Getting off the subject and onto education a bit, I just read today in the paper that the state of California is doing yet another 'social program'. They are requiring schools to teach about what the gays,lesbians,bi-sexuals and transgenders have done positive in our country throughout history... They are equating them with people like 'African Americans' etc.. so they have this special course now. WHY IN THE HECK DOES IT MATTER WHAT THEIR ORIENTATION IS? IF EINSTEIN WERE GAY, WE DON'T HAVE TO KNOW, JUST TALK ABOUT HIS ACCOMPLISHMENTS. SHEESH!! SO, they will heavily accentuate the 'gay' aspect in order to 'sensitise' and 'berid' 'intolerance' in California.. Wait a minute, I thought they were accentuating the 'work' these people did.. NOT!... Did you know, California is the most accepting state of homosexuals, bi-sexuals and transgenders anyway? Did you know that the state of California has control over the publishers of the curriculum that goes out to all the schools in our nation? They can force the schools via the curriculum to teach this social crap to our kids.

SORRY BLO, went on a rampage but since Mahndisa and A.J. brought up our education system it brought that to mind..

Sat Apr 08, 07:50:00 AM PDT  
Blogger bigwhitehat said...

This whole damn conversation is shameful.

Melanin or the lack of it has nothing to do with character. Culture doesn't control character either.

No boy was ever made into a man by statistics.

If any of you wants to make a difference in this world, then quit the jaw jacking and go help a child become a better adult.

Sat Apr 08, 10:51:00 PM PDT  
Blogger Mahndisa S. Rigmaiden said...

04 09 06

"This whole damn conversation is shameful.

Melanin or the lack of it has nothing to do with character. Culture doesn't control character either.

No boy was ever made into a man by statistics.

If any of you wants to make a difference in this world, then quit the jaw jacking and go help a child become a better adult."

Well BZ: I think the conversation was fruitful, if for any reason people could be exposed to another point of view. Skin color has little to do with character, but still has something to do with opportunity and really STATE of MIND. For that reason I enjoyed hearing what James had to say and listening to what everyone else had to say. I don't know about you, but such well reasoned discussions involving these issues don't happen all that often without race baiting nastiness occuring.

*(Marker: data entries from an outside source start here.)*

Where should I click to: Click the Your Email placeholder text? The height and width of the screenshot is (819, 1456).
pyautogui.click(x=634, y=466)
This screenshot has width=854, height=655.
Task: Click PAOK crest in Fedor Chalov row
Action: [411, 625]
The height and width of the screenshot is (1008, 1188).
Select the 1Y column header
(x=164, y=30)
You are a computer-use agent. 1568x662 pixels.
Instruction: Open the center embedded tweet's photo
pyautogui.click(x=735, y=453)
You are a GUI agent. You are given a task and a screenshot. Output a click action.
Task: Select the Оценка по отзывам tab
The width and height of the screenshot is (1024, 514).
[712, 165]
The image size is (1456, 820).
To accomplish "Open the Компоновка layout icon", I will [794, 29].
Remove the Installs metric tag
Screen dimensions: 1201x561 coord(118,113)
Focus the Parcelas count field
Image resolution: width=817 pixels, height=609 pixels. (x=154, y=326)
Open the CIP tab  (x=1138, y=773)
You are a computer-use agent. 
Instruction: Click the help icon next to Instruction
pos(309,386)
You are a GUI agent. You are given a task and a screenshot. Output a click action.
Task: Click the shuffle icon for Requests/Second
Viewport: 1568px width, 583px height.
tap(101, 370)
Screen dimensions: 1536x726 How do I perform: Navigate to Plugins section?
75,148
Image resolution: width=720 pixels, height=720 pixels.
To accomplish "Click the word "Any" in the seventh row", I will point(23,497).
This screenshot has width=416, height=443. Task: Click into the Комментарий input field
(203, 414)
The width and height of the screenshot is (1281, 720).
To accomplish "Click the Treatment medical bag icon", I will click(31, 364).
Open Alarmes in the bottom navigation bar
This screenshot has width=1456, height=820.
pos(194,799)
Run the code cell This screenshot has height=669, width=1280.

That didn't happen and everyone was honest in the discussion; I can appreciate that. Perspective is everything and so is exposure.Take Care:)

Sun Apr 09, 04:16:00 AM PDT  
Blogger NEO, SOC said...

Nice post. Well, as a high school dropout (mom died New Year's Eve of my senior year; when I was living on my own); who turned around and got my G.E.D. the following year; I believe it's people's unwillingness to excel. I have been doing computer work for fifteen (15) years and 98% of what I know has been self-taught on my own w/o support for the companies I worked for. God ultimately is aware of our destiny, but He does let us play a key role in that we desire in our lives. He's blessed me with a plethora of venues that has allowed to finally find the "ANY" key and restart a computer! LOL!